• [INFORMATION]:
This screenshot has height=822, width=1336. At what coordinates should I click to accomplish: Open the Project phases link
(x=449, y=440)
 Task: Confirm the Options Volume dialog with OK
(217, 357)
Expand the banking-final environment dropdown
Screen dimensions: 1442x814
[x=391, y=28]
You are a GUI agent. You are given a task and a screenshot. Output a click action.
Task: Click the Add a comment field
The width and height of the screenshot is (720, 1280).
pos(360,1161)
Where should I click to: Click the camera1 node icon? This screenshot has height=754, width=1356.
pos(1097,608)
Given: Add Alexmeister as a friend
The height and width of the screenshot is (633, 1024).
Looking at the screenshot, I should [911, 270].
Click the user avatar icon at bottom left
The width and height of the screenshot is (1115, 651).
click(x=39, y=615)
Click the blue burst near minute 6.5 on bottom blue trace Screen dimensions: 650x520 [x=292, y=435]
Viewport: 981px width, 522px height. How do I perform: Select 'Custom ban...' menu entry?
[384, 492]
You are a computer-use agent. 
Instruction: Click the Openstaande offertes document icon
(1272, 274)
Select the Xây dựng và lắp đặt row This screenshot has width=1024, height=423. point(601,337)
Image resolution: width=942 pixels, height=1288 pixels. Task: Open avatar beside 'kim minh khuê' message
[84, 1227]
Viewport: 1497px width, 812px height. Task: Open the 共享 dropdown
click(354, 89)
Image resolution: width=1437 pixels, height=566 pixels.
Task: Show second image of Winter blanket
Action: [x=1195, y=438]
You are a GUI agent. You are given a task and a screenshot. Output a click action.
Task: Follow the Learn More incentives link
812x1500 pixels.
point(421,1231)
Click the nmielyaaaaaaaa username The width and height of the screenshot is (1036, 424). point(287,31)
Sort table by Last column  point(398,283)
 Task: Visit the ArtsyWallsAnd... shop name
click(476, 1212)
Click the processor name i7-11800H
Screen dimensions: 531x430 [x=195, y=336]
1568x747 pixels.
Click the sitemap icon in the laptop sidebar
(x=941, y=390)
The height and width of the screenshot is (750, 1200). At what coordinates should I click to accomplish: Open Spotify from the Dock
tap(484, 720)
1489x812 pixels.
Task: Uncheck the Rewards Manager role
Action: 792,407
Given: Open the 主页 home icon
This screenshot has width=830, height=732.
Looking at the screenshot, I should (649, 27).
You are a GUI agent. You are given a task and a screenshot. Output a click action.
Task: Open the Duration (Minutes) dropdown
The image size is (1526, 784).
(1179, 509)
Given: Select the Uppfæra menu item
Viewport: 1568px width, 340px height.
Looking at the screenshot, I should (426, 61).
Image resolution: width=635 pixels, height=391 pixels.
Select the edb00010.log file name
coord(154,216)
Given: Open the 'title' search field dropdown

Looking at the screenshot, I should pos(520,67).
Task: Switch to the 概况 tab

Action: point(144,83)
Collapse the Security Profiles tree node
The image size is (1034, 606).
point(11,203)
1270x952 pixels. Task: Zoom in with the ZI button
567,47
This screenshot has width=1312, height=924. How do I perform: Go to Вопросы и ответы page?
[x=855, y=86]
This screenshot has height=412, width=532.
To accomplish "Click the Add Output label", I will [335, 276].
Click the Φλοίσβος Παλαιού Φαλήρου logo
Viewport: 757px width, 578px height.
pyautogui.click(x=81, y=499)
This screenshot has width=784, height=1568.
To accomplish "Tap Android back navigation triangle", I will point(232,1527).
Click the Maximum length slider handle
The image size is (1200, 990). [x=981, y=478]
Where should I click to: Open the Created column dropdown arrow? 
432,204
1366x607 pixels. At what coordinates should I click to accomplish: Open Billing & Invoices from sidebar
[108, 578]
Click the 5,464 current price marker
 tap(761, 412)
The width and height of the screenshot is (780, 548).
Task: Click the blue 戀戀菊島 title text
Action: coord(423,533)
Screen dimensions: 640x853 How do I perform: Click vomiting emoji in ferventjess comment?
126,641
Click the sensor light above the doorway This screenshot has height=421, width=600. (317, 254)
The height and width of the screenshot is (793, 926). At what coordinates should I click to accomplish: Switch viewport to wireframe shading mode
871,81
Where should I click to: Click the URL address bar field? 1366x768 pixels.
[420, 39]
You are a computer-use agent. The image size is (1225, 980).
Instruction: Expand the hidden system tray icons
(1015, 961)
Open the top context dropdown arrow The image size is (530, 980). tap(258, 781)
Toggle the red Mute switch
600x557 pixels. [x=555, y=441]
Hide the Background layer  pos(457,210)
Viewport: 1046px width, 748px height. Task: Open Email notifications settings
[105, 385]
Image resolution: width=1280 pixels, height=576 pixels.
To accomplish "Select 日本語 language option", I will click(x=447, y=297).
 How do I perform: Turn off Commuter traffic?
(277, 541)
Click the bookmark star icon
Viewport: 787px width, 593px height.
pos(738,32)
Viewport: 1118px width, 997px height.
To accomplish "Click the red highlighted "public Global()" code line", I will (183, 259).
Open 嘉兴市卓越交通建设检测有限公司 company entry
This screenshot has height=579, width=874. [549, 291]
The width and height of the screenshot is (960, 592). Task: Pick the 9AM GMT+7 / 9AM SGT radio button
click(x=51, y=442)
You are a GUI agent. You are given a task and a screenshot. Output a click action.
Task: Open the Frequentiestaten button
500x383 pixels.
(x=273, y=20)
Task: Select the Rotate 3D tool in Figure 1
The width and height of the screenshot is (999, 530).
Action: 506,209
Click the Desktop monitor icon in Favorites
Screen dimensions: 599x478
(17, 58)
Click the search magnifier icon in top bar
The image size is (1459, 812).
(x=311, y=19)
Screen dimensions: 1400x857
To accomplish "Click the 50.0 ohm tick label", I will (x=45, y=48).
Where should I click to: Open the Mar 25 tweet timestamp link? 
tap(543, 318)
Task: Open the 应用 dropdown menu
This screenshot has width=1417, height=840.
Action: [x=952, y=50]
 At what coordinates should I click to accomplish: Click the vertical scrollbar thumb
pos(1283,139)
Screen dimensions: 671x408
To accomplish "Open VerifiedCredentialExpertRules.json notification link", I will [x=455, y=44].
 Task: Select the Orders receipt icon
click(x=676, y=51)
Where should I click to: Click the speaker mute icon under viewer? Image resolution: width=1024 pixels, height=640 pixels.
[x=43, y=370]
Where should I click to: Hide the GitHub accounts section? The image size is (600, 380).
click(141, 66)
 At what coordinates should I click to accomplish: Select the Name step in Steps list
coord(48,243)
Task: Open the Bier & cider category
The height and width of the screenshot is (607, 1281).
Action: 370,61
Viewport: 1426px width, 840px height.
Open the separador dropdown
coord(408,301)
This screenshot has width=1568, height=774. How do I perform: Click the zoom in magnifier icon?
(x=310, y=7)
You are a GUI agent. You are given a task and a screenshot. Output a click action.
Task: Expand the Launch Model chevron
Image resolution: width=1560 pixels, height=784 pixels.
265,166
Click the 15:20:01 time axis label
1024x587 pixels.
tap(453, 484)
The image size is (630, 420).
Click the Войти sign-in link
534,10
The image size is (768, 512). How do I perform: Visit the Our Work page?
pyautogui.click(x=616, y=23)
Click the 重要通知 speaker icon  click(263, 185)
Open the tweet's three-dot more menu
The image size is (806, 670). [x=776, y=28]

• [TASK BRIEF]: Set out the records again, exactly as they appear above.

• [EXERCISE RESULT]:
This screenshot has height=822, width=1336. At what coordinates should I click to accomplish: Open the Project phases link
(x=449, y=440)
 Task: Confirm the Options Volume dialog with OK
(217, 357)
Expand the banking-final environment dropdown
Screen dimensions: 1442x814
[x=391, y=28]
You are a GUI agent. You are given a task and a screenshot. Output a click action.
Task: Click the Add a comment field
The width and height of the screenshot is (720, 1280).
pos(360,1161)
Where should I click to: Click the camera1 node icon? This screenshot has height=754, width=1356.
pos(1097,608)
Given: Add Alexmeister as a friend
The height and width of the screenshot is (633, 1024).
Looking at the screenshot, I should [911, 270].
Click the user avatar icon at bottom left
The width and height of the screenshot is (1115, 651).
click(x=39, y=615)
Click the blue burst near minute 6.5 on bottom blue trace Screen dimensions: 650x520 [x=292, y=435]
Viewport: 981px width, 522px height. How do I perform: Select 'Custom ban...' menu entry?
[384, 492]
You are a computer-use agent. 
Instruction: Click the Openstaande offertes document icon
(1272, 274)
Select the Xây dựng và lắp đặt row This screenshot has width=1024, height=423. point(601,337)
Image resolution: width=942 pixels, height=1288 pixels. Task: Open avatar beside 'kim minh khuê' message
[84, 1227]
Viewport: 1497px width, 812px height. Task: Open the 共享 dropdown
click(354, 89)
Image resolution: width=1437 pixels, height=566 pixels.
Task: Show second image of Winter blanket
Action: [x=1195, y=438]
You are a GUI agent. You are given a task and a screenshot. Output a click action.
Task: Follow the Learn More incentives link
812x1500 pixels.
point(421,1231)
Click the nmielyaaaaaaaa username The width and height of the screenshot is (1036, 424). point(287,31)
Sort table by Last column  point(398,283)
 Task: Visit the ArtsyWallsAnd... shop name
click(476, 1212)
Click the processor name i7-11800H
Screen dimensions: 531x430 [x=195, y=336]
1568x747 pixels.
Click the sitemap icon in the laptop sidebar
(x=941, y=390)
The height and width of the screenshot is (750, 1200). At what coordinates should I click to accomplish: Open Spotify from the Dock
tap(484, 720)
1489x812 pixels.
Task: Uncheck the Rewards Manager role
Action: 792,407
Given: Open the 主页 home icon
This screenshot has width=830, height=732.
Looking at the screenshot, I should (649, 27).
You are a GUI agent. You are given a task and a screenshot. Output a click action.
Task: Open the Duration (Minutes) dropdown
The image size is (1526, 784).
(1179, 509)
Given: Select the Uppfæra menu item
Viewport: 1568px width, 340px height.
Looking at the screenshot, I should (426, 61).
Image resolution: width=635 pixels, height=391 pixels.
Select the edb00010.log file name
coord(154,216)
Given: Open the 'title' search field dropdown

Looking at the screenshot, I should pos(520,67).
Task: Switch to the 概况 tab

Action: point(144,83)
Collapse the Security Profiles tree node
The image size is (1034, 606).
point(11,203)
1270x952 pixels. Task: Zoom in with the ZI button
567,47
This screenshot has width=1312, height=924. How do I perform: Go to Вопросы и ответы page?
[x=855, y=86]
This screenshot has height=412, width=532.
To accomplish "Click the Add Output label", I will [335, 276].
Click the Φλοίσβος Παλαιού Φαλήρου logo
Viewport: 757px width, 578px height.
pyautogui.click(x=81, y=499)
This screenshot has width=784, height=1568.
To accomplish "Tap Android back navigation triangle", I will point(232,1527).
Click the Maximum length slider handle
The image size is (1200, 990). [x=981, y=478]
Where should I click to: Open the Created column dropdown arrow? 
432,204
1366x607 pixels. At what coordinates should I click to accomplish: Open Billing & Invoices from sidebar
[108, 578]
Click the 5,464 current price marker
 tap(761, 412)
The width and height of the screenshot is (780, 548).
Task: Click the blue 戀戀菊島 title text
Action: coord(423,533)
Screen dimensions: 640x853 How do I perform: Click vomiting emoji in ferventjess comment?
126,641
Click the sensor light above the doorway This screenshot has height=421, width=600. (317, 254)
The height and width of the screenshot is (793, 926). At what coordinates should I click to accomplish: Switch viewport to wireframe shading mode
871,81
Where should I click to: Click the URL address bar field? 1366x768 pixels.
[420, 39]
You are a computer-use agent. The image size is (1225, 980).
Instruction: Expand the hidden system tray icons
(1015, 961)
Open the top context dropdown arrow The image size is (530, 980). tap(258, 781)
Toggle the red Mute switch
600x557 pixels. [x=555, y=441]
Hide the Background layer  pos(457,210)
Viewport: 1046px width, 748px height. Task: Open Email notifications settings
[105, 385]
Image resolution: width=1280 pixels, height=576 pixels.
To accomplish "Select 日本語 language option", I will click(x=447, y=297).
 How do I perform: Turn off Commuter traffic?
(277, 541)
Click the bookmark star icon
Viewport: 787px width, 593px height.
pos(738,32)
Viewport: 1118px width, 997px height.
To accomplish "Click the red highlighted "public Global()" code line", I will (183, 259).
Open 嘉兴市卓越交通建设检测有限公司 company entry
This screenshot has height=579, width=874. [549, 291]
The width and height of the screenshot is (960, 592). Task: Pick the 9AM GMT+7 / 9AM SGT radio button
click(x=51, y=442)
You are a GUI agent. You are given a task and a screenshot. Output a click action.
Task: Open the Frequentiestaten button
500x383 pixels.
(x=273, y=20)
Task: Select the Rotate 3D tool in Figure 1
The width and height of the screenshot is (999, 530).
Action: 506,209
Click the Desktop monitor icon in Favorites
Screen dimensions: 599x478
(17, 58)
Click the search magnifier icon in top bar
The image size is (1459, 812).
(x=311, y=19)
Screen dimensions: 1400x857
To accomplish "Click the 50.0 ohm tick label", I will (x=45, y=48).
Where should I click to: Open the Mar 25 tweet timestamp link? 
tap(543, 318)
Task: Open the 应用 dropdown menu
This screenshot has width=1417, height=840.
Action: [x=952, y=50]
 At what coordinates should I click to accomplish: Click the vertical scrollbar thumb
pos(1283,139)
Screen dimensions: 671x408
To accomplish "Open VerifiedCredentialExpertRules.json notification link", I will [x=455, y=44].
 Task: Select the Orders receipt icon
click(x=676, y=51)
Where should I click to: Click the speaker mute icon under viewer? Image resolution: width=1024 pixels, height=640 pixels.
[x=43, y=370]
Where should I click to: Hide the GitHub accounts section? The image size is (600, 380).
click(141, 66)
 At what coordinates should I click to accomplish: Select the Name step in Steps list
coord(48,243)
Task: Open the Bier & cider category
The height and width of the screenshot is (607, 1281).
Action: 370,61
Viewport: 1426px width, 840px height.
Open the separador dropdown
coord(408,301)
This screenshot has width=1568, height=774. How do I perform: Click the zoom in magnifier icon?
(x=310, y=7)
You are a GUI agent. You are given a task and a screenshot. Output a click action.
Task: Expand the Launch Model chevron
Image resolution: width=1560 pixels, height=784 pixels.
265,166
Click the 15:20:01 time axis label
1024x587 pixels.
tap(453, 484)
The image size is (630, 420).
Click the Войти sign-in link
534,10
The image size is (768, 512). How do I perform: Visit the Our Work page?
pyautogui.click(x=616, y=23)
Click the 重要通知 speaker icon  click(263, 185)
Open the tweet's three-dot more menu
The image size is (806, 670). [x=776, y=28]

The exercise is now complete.